# GIVEN INSTRUCTION:
Render the entries as a Markdown table with the columns "Row" and "Line," from the start of the entries through the line that contains "Action: [x=479, y=332]", with both ends included. Give each line a row number and leave out blank lines.
+++ AVAILABLE DATA +++
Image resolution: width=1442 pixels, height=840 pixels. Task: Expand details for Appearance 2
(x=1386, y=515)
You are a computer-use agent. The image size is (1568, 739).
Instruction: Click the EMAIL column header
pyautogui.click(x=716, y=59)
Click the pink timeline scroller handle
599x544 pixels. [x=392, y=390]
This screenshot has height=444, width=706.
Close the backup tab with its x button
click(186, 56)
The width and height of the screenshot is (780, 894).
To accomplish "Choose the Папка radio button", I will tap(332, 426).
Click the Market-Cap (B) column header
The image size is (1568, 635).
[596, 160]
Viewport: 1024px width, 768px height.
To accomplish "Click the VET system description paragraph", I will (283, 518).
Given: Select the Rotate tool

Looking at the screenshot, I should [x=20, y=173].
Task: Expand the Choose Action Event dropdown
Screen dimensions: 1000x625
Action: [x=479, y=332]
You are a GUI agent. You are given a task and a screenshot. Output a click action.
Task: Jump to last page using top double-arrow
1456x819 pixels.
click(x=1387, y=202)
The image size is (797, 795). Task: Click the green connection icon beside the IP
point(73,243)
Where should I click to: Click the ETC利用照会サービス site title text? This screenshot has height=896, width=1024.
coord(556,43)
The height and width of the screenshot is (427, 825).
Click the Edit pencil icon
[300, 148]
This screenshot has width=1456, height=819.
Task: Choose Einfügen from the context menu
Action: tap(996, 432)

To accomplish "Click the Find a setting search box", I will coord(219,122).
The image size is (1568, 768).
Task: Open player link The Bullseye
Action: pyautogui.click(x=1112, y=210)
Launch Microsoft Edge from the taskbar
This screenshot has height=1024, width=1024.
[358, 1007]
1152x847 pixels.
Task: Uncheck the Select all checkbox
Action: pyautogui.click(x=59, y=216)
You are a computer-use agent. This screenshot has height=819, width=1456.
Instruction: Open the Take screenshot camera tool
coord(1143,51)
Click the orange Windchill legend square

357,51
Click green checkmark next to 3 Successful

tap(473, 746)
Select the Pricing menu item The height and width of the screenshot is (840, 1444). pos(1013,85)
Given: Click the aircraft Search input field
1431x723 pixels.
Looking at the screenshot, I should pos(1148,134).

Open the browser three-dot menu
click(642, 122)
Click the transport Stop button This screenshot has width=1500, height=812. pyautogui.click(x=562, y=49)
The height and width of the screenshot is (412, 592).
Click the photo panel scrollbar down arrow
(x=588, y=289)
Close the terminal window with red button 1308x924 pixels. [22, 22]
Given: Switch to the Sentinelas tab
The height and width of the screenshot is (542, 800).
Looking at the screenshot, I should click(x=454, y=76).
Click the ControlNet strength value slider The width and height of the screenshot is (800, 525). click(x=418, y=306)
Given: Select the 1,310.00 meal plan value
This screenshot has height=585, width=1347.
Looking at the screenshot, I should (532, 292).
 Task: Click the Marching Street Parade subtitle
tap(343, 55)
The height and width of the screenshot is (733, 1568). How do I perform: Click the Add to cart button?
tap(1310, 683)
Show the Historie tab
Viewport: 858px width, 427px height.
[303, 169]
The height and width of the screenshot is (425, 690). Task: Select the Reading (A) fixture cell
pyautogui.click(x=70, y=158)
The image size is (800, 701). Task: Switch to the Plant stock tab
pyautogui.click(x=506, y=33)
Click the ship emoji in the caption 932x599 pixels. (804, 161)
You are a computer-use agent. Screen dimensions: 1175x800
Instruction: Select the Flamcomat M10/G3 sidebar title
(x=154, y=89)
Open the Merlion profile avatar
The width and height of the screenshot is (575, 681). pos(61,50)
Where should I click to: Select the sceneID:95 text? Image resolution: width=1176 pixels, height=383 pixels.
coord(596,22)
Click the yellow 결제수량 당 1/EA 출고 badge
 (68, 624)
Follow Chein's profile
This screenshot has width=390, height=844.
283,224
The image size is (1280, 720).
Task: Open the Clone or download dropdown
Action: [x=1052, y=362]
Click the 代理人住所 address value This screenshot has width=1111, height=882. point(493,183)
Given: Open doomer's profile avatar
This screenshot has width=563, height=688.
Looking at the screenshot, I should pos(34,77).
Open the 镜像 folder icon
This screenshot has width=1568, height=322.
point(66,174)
+++
# ANSWER TO THE PROBLEM:
| Row | Line |
|---|---|
| 1 | Image resolution: width=1442 pixels, height=840 pixels. Task: Expand details for Appearance 2 |
| 2 | (x=1386, y=515) |
| 3 | You are a computer-use agent. The image size is (1568, 739). |
| 4 | Instruction: Click the EMAIL column header |
| 5 | pyautogui.click(x=716, y=59) |
| 6 | Click the pink timeline scroller handle |
| 7 | 599x544 pixels. [x=392, y=390] |
| 8 | This screenshot has height=444, width=706. |
| 9 | Close the backup tab with its x button |
| 10 | click(186, 56) |
| 11 | The width and height of the screenshot is (780, 894). |
| 12 | To accomplish "Choose the Папка radio button", I will tap(332, 426). |
| 13 | Click the Market-Cap (B) column header |
| 14 | The image size is (1568, 635). |
| 15 | [596, 160] |
| 16 | Viewport: 1024px width, 768px height. |
| 17 | To accomplish "Click the VET system description paragraph", I will (283, 518). |
| 18 | Given: Select the Rotate tool |
| 19 | Looking at the screenshot, I should [x=20, y=173]. |
| 20 | Task: Expand the Choose Action Event dropdown |
| 21 | Screen dimensions: 1000x625 |
| 22 | Action: [x=479, y=332] |